# EXERCISE
Resume the opinion piece below on the pressures students face at university, starting after its last sentence.

# PASSAGE TO READ
Pressures of university unnecessary

(Lena Yang)

The university system has become a pressure cooker. Students are pressured to be admitted, to be academically competitive and to take the right courses. Students face the pressures of tuition hikes, stress of living in student ghettos and experience parental pressures.

They might appear jovial while hurrying to the library or weight room, sipping their double espressos, or planning their weekends, but it is only after class, when I meet with students that I hear their doubts and sense their depression.

One man spoke of being torn between a life of service and a life of his own choosing. He felt pressure to emulate his father and grandfather; top business executives. He actively dated but was disappointed that none morphed into a serious relationship.  He complained about the game of romance and confessed to being lonely.

He went to Counseling Services and was given a referral to an off-campus therapist. In taking that step, he and many other students have forced Counseling Services to re-evaluate their mission and expand their offerings. Such counseling personnel agree there has been a 40-50 per cent increase in the use of such services, compared to such use in the mid-to-late 90s.

# RECORD EXTRACTS
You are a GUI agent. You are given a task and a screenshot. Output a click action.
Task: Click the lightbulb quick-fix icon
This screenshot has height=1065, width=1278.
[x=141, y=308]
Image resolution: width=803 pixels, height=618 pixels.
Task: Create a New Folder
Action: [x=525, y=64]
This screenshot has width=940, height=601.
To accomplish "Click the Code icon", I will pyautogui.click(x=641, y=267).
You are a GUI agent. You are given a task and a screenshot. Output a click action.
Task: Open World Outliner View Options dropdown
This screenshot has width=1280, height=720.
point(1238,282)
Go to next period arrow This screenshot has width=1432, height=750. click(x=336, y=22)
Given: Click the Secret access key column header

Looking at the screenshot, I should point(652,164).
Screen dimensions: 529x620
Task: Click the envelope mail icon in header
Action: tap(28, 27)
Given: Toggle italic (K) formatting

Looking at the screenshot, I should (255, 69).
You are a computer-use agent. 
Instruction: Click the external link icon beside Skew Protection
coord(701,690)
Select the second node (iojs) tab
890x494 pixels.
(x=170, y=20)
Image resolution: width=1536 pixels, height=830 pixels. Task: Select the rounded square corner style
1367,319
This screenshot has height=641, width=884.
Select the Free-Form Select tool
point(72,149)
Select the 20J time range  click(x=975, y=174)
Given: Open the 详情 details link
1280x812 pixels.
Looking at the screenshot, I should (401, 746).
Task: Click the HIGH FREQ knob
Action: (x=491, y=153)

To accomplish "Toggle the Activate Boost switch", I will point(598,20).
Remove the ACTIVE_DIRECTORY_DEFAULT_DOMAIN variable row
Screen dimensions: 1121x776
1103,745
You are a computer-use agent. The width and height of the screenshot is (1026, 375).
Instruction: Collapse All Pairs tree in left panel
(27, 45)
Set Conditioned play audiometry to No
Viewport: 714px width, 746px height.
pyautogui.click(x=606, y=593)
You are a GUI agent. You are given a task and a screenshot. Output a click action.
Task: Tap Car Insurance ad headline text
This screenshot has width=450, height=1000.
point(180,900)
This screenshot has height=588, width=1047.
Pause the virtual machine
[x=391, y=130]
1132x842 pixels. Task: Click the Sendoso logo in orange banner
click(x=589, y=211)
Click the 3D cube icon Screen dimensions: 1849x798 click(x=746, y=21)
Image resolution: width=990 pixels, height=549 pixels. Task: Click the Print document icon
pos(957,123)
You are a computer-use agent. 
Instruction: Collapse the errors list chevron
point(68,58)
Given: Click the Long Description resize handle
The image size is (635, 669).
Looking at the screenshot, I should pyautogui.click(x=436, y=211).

# ANSWER FOR THIS EXERCISE
To explain such an increase, counselors say a complex blend of socio-cultural forces create new levels of student anxiety. Approximately 30 per cent of students suffer panic attacks while about 12 per cent are clinically depressed. One of my students, the quintessential achiever said, “It has become a compulsion for me to do well.”

Though he suffered panic attacks during exams, he did do well. He had sought help from counseling and decided to put less pressure on himself. He has now been accepted into the medical school of his choice.

According to this student, the most difficult things about adjusting to campus life are eating and sleeping. He admitted that these bordered on the trivial, but in high school everything was regimented and home represented a safety net.

Here, students must create their own schedules and balance meals, classes, sports, extra-curricular activities and all of this can be “destabilizing.”

Revealed in campus surveys, academic stress experienced by university students may be at an all-time high. Results suggest that 90 per cent of the students surveyed say they are “occasionally overwhelmed by their assigned work.”

I remember while I was chair of WLU’s Psychology Department, asking all faculty members to bring their monthly assignments to the next faculty meeting so that we might better grasp what our students faced ( tests, essays, seminar presentations, etc).

We found such obligations very heavy. One student told me that she was on the verge of tears most of the day, feeling that things were so complex and difficult to sort out.

Many have tried to help with time management seminars, study habits, analyses, programs dealing with examination anxiety, stress inoculation programs and more.

While such programs are noteworthy I often wonder whether or not the problems facing students are really systemic ones.

Systemic issues, such as the focus on a high GPA, emphasis on performance measures as opposed to measures of learning, the fragmented approach to their education and counting course credits, all making learning a commodity rather than a liberating education.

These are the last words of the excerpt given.